Par de nouvelles conclusions notifiées et déposées le 29 novembre 2021, auxquelles il est expressément référé en application de l’article 455 du code de procédure civile, M. [A] [R] et Mme [E] [I], seuls, demandent à la cour de :

– recevoir leur appel,

– infirmer le jugement en toutes ses dispositions et statuant à nouveau :

– condamner Me [X] [L] à leur payer, créanciers solidaires, la somme de 75.000 euros augmentée des éventuelles sommes qui seront accordées à la banque au titre du cautionnement, ainsi que toutes sommes qui seraient accordées à la banque quel qu’en soit son motif, en réparation de la faute qu’il a commise et du préjudice engendré,

– annuler pour vice du consentement leurs actes d’engagement de cautionnement,

– débouter la banque de sa demande de paiement en raison de cette annulation,

surabondamment,

– débouter la banque de toutes ses demandes de condamnation au titre de ces cautionnements les considérant comme disproportionnés,

subsidiairement, si la caution n’était pas déchargée ou le cautionnement n’était pas annulé,

– condamner la banque en réparation de la faute causée, dans le cadre de l’inexécution de son obligation de mise en garde, à leur payer créanciers solidaires la somme de 160.543 euros, outre les intérêts échus sur le capital de la banque,

– ordonner compensation entre cette somme et les sommes accordées à la banque mais réduire la clause pénale de la majoration des intérêts,

– débouter la banque de son appel incident sur le quantum de sa créance,

– débouter la banque de sa demande d’intérêts en raison de la décharge des intérêts à l’égard de la caution, née de l’absence d’information annuelle de celle-ci, ordonner que la banque de recalculer sa créance déduction faite en capital des sommes reçues par elle,

– réduire la clause pénale de majoration de 3 points comme étant excessive,

en toute hypothèse,

– condamner les parties succombantes au paiement de la somme de 5.000 euros à chacun d’eux au titre de l’article 700 du code de procédure civile, outre les entiers dépens de première instance et d’appel.
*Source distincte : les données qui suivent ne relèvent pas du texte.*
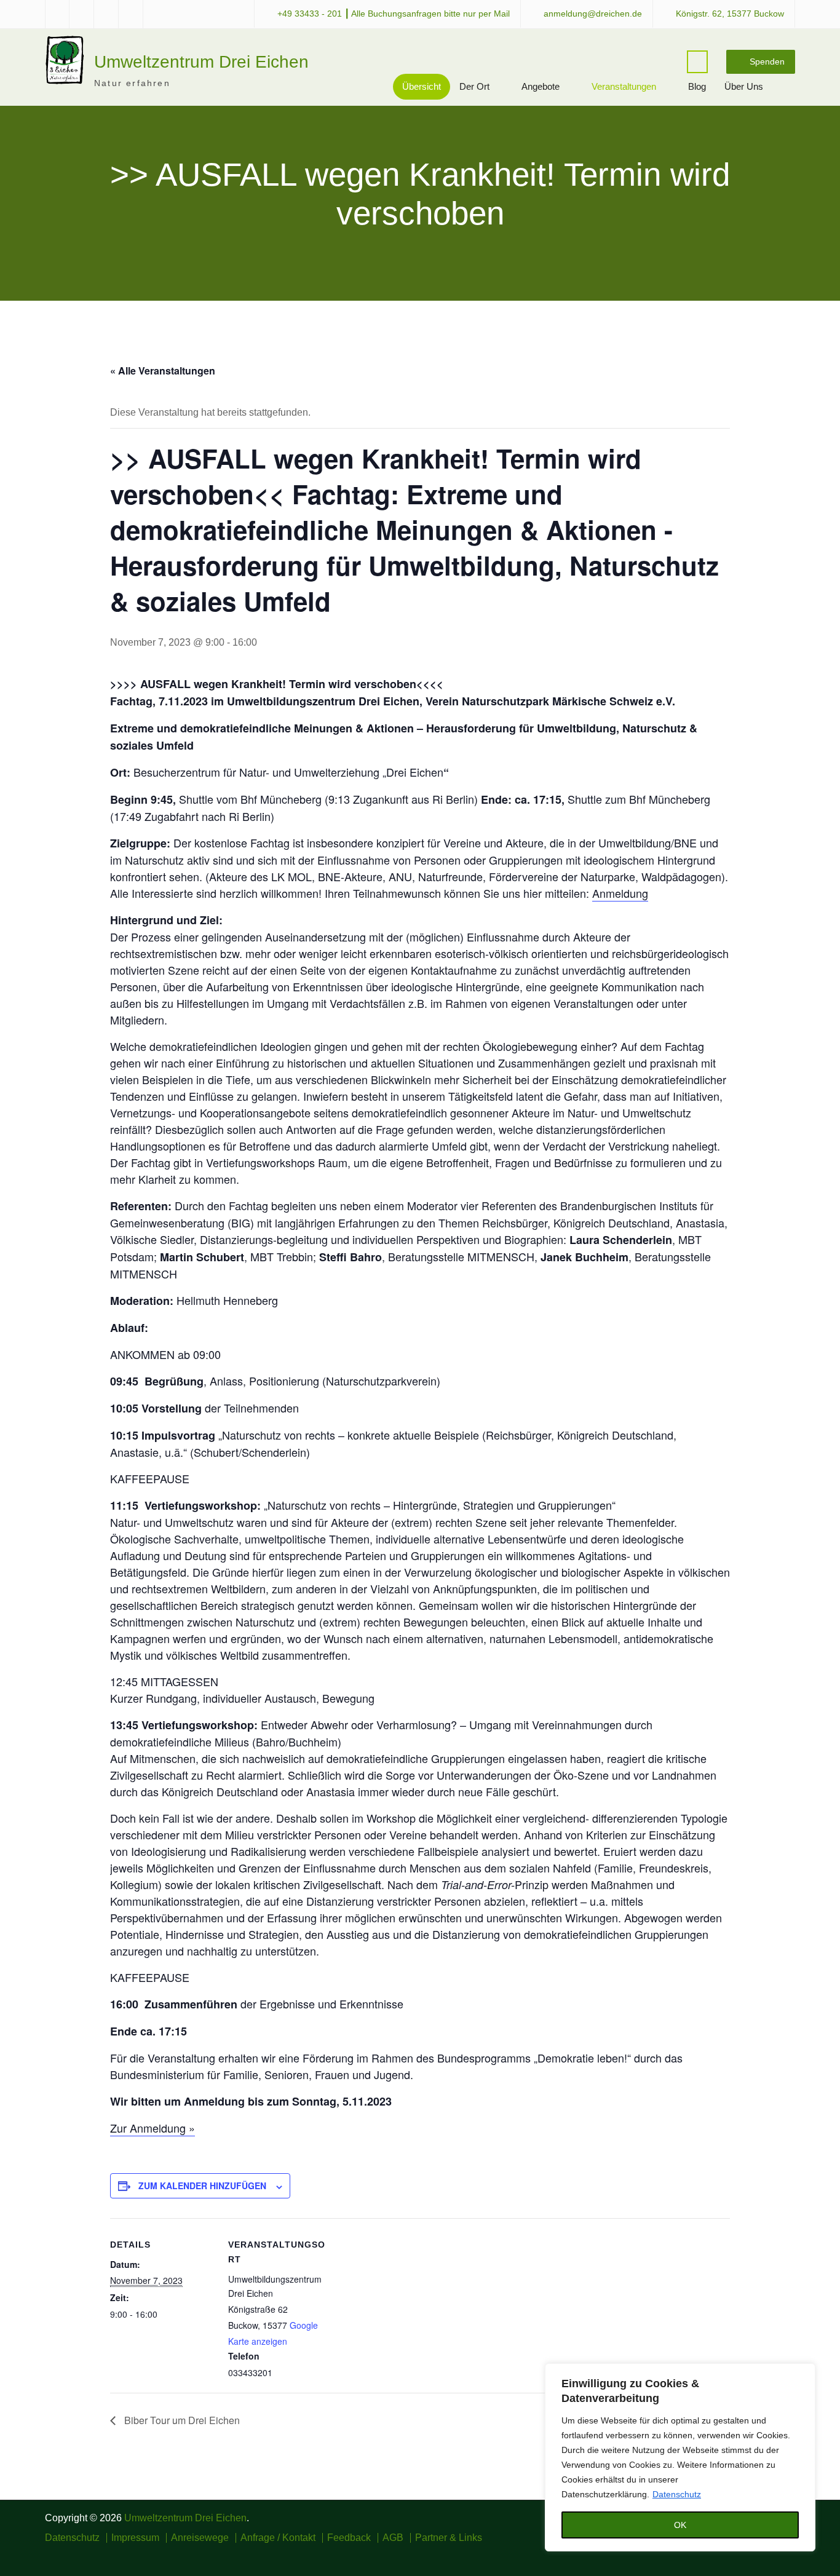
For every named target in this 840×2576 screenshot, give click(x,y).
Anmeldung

Par conclusions récapitulatives notifiées et déposées le 14 octobre 2022, auxquelles il est expressément référé en application de l’article 455 du code de procédure civile, la Banque Populaire Méditerranée demande à la cour de :

‘ lui donner acte de ce qu’elle vient aux droits de la Banque Populaire Côte d’Azur,

à titre principal,

‘ infirmer le jugement du tribunal de commerce de Draguignan du 3 juillet 2019 en ce qu’il «condamne solidairement M. [A] [R] et Mme [E] [R] à payer à la Banque Populaire Méditerranée la somme de 156.857,40 euros avec intérêts au taux contractuel de 3,85 % l’an à compter du 26 décembre 2013 s’agissant de Mme [E] [R] et à compter du 23 septembre 2014 s’agissant de M. [A] [R] en leurs qualités de caution »,

et statuant à nouveau sur le chef du jugement infirmé,

‘ condamner solidairement M. [A] [R] et Mme [E] [R] née [I] à lui payer la somme de 177.248,50 euros outre intérêts au taux de 6,85 % l’an, subsidiairement au taux de 3,85% l’an, à compter du 15 septembre 2014,

‘ infirmer le jugement du tribunal de grande instance de Draguignan du 3 juillet 2019 en ce qu’il «dit n’y avoir lieu à l’application des dispositions de l’article 700 du code de procédure civile »,

et statuant à nouveau sur le chef du jugement infirmé,

‘ condamner solidairement M. [A] [R] et Mme [E] [R] née [I] à lui payer une indemnité de 3.000 euros sur le fondement de l’article 700 du code de procédure civile au titre des frais irrépétibles de première instance,

‘ confirmer le jugement en ses autres dispositions,

subsidiairement,

‘ confirmer le jugement du tribunal de grande instance de Draguignan du 3 juillet 2019 en toutes ses dispositions,

en tout état de cause,

‘ ne pas statuer sur les chefs ci-après du dispositif des conclusions des appelants du 30 octobre 2019 qui ne sont pas des prétentions :

– « (‘) au regard de l’illusion créée dans l’esprit des cautions qui croyaient bénéficier, faute d’information communiquée par la banque, d’une garantie de la Société Oséo alors que les conditions générales d’application des garanties Oseo, qui ne leur ont pas été communiquées, feraient de la garantie Oséo une garantie ne bénéficiant qu’au prêteur. »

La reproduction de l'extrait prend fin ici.